§ Description of the task: Write the records out again. Match them exactly.

§ Available data:
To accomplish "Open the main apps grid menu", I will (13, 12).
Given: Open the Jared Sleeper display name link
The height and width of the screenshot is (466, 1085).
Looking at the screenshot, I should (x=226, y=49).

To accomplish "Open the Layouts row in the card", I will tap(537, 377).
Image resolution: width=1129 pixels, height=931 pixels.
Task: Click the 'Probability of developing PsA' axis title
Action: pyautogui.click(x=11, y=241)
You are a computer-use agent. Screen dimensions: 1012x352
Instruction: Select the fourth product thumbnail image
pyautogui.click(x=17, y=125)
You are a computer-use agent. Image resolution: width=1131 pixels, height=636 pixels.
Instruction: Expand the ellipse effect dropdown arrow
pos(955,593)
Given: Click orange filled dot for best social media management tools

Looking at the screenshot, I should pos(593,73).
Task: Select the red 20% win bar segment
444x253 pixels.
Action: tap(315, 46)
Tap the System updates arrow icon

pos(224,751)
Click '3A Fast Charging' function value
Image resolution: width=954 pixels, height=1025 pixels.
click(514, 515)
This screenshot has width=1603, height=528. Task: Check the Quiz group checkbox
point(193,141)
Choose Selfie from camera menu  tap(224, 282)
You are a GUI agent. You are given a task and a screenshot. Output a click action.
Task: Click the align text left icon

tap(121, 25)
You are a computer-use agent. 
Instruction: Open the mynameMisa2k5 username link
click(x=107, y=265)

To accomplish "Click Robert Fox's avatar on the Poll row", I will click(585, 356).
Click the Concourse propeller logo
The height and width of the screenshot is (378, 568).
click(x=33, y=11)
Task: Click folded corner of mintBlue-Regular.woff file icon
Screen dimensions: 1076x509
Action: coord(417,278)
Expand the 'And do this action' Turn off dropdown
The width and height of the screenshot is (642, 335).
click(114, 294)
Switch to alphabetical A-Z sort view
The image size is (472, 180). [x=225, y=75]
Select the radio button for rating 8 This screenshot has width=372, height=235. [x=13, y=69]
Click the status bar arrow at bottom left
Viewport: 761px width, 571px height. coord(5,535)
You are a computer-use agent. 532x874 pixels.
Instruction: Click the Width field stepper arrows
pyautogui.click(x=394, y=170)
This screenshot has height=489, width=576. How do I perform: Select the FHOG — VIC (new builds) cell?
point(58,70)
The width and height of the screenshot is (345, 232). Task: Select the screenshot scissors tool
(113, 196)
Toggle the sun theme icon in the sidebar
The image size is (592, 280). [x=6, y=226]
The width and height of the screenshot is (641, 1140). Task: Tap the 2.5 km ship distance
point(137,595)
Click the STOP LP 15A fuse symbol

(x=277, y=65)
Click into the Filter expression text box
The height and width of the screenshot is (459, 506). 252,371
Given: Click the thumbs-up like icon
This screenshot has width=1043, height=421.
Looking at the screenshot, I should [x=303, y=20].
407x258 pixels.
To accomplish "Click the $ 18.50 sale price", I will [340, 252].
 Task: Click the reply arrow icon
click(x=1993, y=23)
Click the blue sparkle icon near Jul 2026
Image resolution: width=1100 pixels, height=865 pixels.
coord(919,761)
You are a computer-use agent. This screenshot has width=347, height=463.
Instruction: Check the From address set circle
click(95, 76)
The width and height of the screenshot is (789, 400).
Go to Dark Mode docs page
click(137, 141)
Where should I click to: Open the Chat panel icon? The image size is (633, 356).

§ Exercise solution:
To accomplish "Open the main apps grid menu", I will (13, 12).
Given: Open the Jared Sleeper display name link
The height and width of the screenshot is (466, 1085).
Looking at the screenshot, I should (x=226, y=49).

To accomplish "Open the Layouts row in the card", I will tap(537, 377).
Image resolution: width=1129 pixels, height=931 pixels.
Task: Click the 'Probability of developing PsA' axis title
Action: pyautogui.click(x=11, y=241)
You are a computer-use agent. Screen dimensions: 1012x352
Instruction: Select the fourth product thumbnail image
pyautogui.click(x=17, y=125)
You are a computer-use agent. Image resolution: width=1131 pixels, height=636 pixels.
Instruction: Expand the ellipse effect dropdown arrow
pos(955,593)
Given: Click orange filled dot for best social media management tools

Looking at the screenshot, I should pos(593,73).
Task: Select the red 20% win bar segment
444x253 pixels.
Action: tap(315, 46)
Tap the System updates arrow icon

pos(224,751)
Click '3A Fast Charging' function value
Image resolution: width=954 pixels, height=1025 pixels.
click(514, 515)
This screenshot has width=1603, height=528. Task: Check the Quiz group checkbox
point(193,141)
Choose Selfie from camera menu  tap(224, 282)
You are a GUI agent. You are given a task and a screenshot. Output a click action.
Task: Click the align text left icon

tap(121, 25)
You are a computer-use agent. 
Instruction: Open the mynameMisa2k5 username link
click(x=107, y=265)

To accomplish "Click Robert Fox's avatar on the Poll row", I will click(585, 356).
Click the Concourse propeller logo
The height and width of the screenshot is (378, 568).
click(x=33, y=11)
Task: Click folded corner of mintBlue-Regular.woff file icon
Screen dimensions: 1076x509
Action: coord(417,278)
Expand the 'And do this action' Turn off dropdown
The width and height of the screenshot is (642, 335).
click(114, 294)
Switch to alphabetical A-Z sort view
The image size is (472, 180). [x=225, y=75]
Select the radio button for rating 8 This screenshot has width=372, height=235. [x=13, y=69]
Click the status bar arrow at bottom left
Viewport: 761px width, 571px height. coord(5,535)
You are a computer-use agent. 532x874 pixels.
Instruction: Click the Width field stepper arrows
pyautogui.click(x=394, y=170)
This screenshot has height=489, width=576. How do I perform: Select the FHOG — VIC (new builds) cell?
point(58,70)
The width and height of the screenshot is (345, 232). Task: Select the screenshot scissors tool
(113, 196)
Toggle the sun theme icon in the sidebar
The image size is (592, 280). [x=6, y=226]
The width and height of the screenshot is (641, 1140). Task: Tap the 2.5 km ship distance
point(137,595)
Click the STOP LP 15A fuse symbol

(x=277, y=65)
Click into the Filter expression text box
The height and width of the screenshot is (459, 506). 252,371
Given: Click the thumbs-up like icon
This screenshot has width=1043, height=421.
Looking at the screenshot, I should [x=303, y=20].
407x258 pixels.
To accomplish "Click the $ 18.50 sale price", I will [340, 252].
 Task: Click the reply arrow icon
click(x=1993, y=23)
Click the blue sparkle icon near Jul 2026
Image resolution: width=1100 pixels, height=865 pixels.
coord(919,761)
You are a computer-use agent. This screenshot has width=347, height=463.
Instruction: Check the From address set circle
click(95, 76)
The width and height of the screenshot is (789, 400).
Go to Dark Mode docs page
click(137, 141)
Where should I click to: Open the Chat panel icon? The image size is (633, 356).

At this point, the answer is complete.